Saturday, November 26, 2005

IT'S MORE THAN KATRINA

The ruling class is attempting to use the destruction brought about by Katrina as a smoke screen to hide the real reasons for the continuing deterioration of the people's living standards. Katrina's cost in human suffering is immeasurable--but clearly the politicians aren't worried about that. The cost in material damage is in the neighborhood of 200 billion dollars.

That is a lot of money to take out of an economy. Yet the criminal war against Irag has cost $201,418,920,955 American dollars, as we go to press. The cost is increasing by 1 billion dollar a week. We have to look elsewhere for the reasons behind the economic crisis.

The real reason--and workers know this instinctively--falling value of labor power is cheaper to acquire. And why? Evenually, the price of anything on the market will fall to the value of the amount of socially necessary labor that goes into creating it. It might seem callous to talk about the cost of producing a worker, but the capitalist class calculates it down to the penny. Cut down the amount of necessary labor to produce it, and you ultimately cut the market price. There is not a direct one-to-one relationship, but in the long run this is true. Labor-replacing machinery, robotics, automation, whatever you may call it--it is hitting the world's working class hard and laying the foundations for a revolutionary change in society.

An example of this is that world productivity has risen 70% since 1973, while wages have risen 13%. It is cheaper to produce a worker today.

The electronics that produced robotics also produced a global labor market. With the former Soviet Union, India, and China entering that global market, the global work force has doubled with practically no increase in capital. At the same time, advancing technology is constantly cutting the demand for labor.

The growing labor supply and the lowering of the demand for labor can have only one result--the often referred to race to the bottom. It also means the political strengthening of the political clout of all workers.

The process is deep in the so-called developing countries and is becoming clear in America. For example, last year's wages fell at the fastest rate in 14 years. Employment for young workers in the age bracket of 20 to 24 years old fell from 72.2% to 67.9%. Katrina caused none of this.

The outlines of the developing crisis are clear for all to see. Are we to sink deeper and deeper hoping for some good capitalist to lead us out of this impending crisis?
They're the ones who created it.
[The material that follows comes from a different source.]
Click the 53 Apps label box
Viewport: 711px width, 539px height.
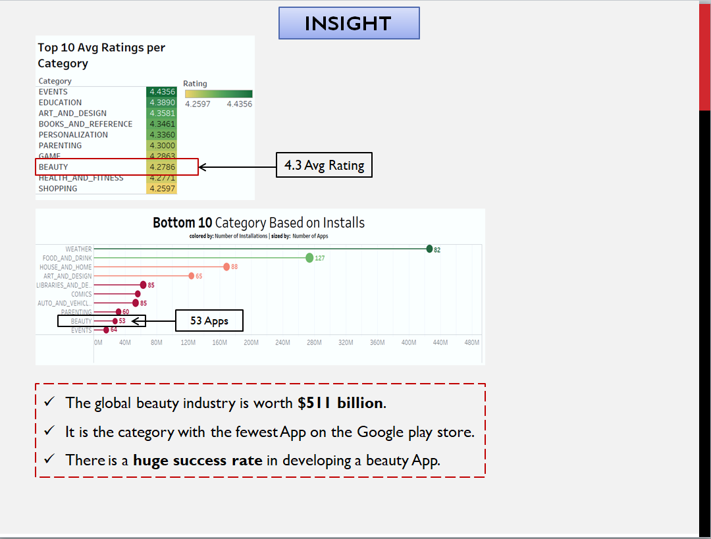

If we the people do not intervene, it is going to go from bad to worse.

The people of New Oleans must first visualize what kind of a city they want to rebuild before they can fight for it. In a like manner, the people must first visualize what kind of a country they want before they can effectively fight against this looming catastrophe. A competitive economy and private property brought us into this mess--we cannot visualize it getting us out. The alternative is a cooperative society based on public ownship of the giant corporations. The people must visualize it, and then fight like hell for it.

The government cannot hide behind Katrina. That hurricane was terrible. Global capitalism is worse.